Substep A. BF16 quantized precision
python3 demo_txt2img_flux.py "a beautiful photograph of Mt. Fuji during cherry blossom" \
--hf-token=$HF_TOKEN --download-onnx-models --bf16
Substep B. FP8 quantized precision
python3 demo_txt2img_flux.py "a beautiful photograph of Mt. Fuji during cherry blossom" \
--hf-token=$HF_TOKEN --quantization-level 4 --fp8 --download-onnx-models
Substep C. FP4 quantized precision
python3 demo_txt2img_flux.py "a beautiful photograph of Mt. Fuji during cherry blossom" \
--hf-token=$HF_TOKEN --fp4 --download-onnx-models
Run Flux.1 Schnell model inference
Test the faster Flux.1 Schnell variant with different precision formats.
WARNING
FP16 Flux.1 Schnell requires >48GB VRAM for native export
Substep A. FP16 precision (high VRAM requirement)

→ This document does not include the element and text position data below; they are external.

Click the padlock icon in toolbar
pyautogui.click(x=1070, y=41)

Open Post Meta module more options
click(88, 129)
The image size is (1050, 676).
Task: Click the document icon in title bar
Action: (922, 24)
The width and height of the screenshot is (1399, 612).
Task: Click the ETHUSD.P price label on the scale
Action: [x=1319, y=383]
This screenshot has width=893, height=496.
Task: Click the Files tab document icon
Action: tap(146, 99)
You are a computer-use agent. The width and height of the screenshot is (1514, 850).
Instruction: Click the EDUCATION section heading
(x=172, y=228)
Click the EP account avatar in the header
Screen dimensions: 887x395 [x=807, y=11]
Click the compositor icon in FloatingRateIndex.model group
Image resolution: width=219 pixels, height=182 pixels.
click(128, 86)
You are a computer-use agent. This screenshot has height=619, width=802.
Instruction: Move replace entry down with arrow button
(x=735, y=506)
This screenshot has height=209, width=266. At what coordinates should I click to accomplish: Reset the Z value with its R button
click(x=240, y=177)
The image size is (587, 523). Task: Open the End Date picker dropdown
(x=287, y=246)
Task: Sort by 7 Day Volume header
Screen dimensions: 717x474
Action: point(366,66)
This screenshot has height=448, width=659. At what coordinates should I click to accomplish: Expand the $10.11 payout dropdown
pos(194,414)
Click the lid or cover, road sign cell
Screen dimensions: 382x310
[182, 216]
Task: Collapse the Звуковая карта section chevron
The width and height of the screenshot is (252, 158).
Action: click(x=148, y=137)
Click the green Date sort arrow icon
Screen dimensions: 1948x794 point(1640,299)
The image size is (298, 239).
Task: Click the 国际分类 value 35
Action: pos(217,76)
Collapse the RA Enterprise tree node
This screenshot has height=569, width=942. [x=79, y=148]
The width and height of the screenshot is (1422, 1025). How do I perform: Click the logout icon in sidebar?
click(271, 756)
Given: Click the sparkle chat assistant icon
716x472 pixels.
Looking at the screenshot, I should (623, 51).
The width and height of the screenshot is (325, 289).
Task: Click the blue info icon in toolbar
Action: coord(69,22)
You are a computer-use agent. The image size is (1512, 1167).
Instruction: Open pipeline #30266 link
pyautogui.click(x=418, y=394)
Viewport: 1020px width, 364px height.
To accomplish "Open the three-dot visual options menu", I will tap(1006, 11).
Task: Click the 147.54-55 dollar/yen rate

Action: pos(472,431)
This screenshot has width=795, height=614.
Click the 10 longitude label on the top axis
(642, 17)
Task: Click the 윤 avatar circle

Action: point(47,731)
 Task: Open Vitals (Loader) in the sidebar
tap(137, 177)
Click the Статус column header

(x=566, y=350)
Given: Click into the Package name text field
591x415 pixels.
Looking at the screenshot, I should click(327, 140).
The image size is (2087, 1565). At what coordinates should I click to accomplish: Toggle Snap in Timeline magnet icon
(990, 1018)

python3 demo_txt2img_flux.py "a beautiful photograph of Mt. Fuji during cherry blossom" \
--hf-token=$HF_TOKEN --version="flux.1-schnell"
Substep B. FP8 quantized precision
python3 demo_txt2img_flux.py "a beautiful photograph of Mt. Fuji during cherry blossom" \
--hf-token=$HF_TOKEN --version="flux.1-schnell" \
--quantization-level 4 --fp8 --download-onnx-models
Substep C. FP4 quantized precision
python3 demo_txt2img_flux.py "a beautiful photograph of Mt. Fuji during cherry blossom" \
--hf-token=$HF_TOKEN --version="flux.1-schnell" \
--fp4 --download-onnx-models
Run SDXL model inference
Test the SDXL model for comparison with different precision formats.
Substep A. BF16 precision
python3 demo_txt2img_xl.py "a beautiful photograph of Mt. Fuji during cherry blossom" \
--hf-token=$HF_TOKEN --version xl-1.0 --download-onnx-models
Substep B. FP8 quantized precision
python3 demo_txt2img_xl.py "a beautiful photograph of Mt. Fuji during cherry blossom" \
--hf-token=$HF_TOKEN --version xl-1.0 --download-onnx-models --fp8
Validate inference outputs
Check that the models generated images successfully and measure performance differences.
# Check for generated images in output directory
ls -la *.png *.jpg 2>/dev/null || echo "No image files found"
# Verify CUDA is accessible
nvidia-smi
# Check TensorRT version
python3 -c "import tensorrt as trt; print(f'TensorRT version: {trt.__version__}')"
Cleanup and rollback
Remove downloaded models and exit container environment to free disk space.
WARNING
This will delete all cached models and generated images
# Exit container
exit
# Remove HuggingFace cache (optional)
rm -rf $HOME/.cache/huggingface/
Next steps
Use the validated setup to generate custom images or integrate multi-modal inference into your applications. Try different prompts or explore model fine-tuning with the established TensorRT environment.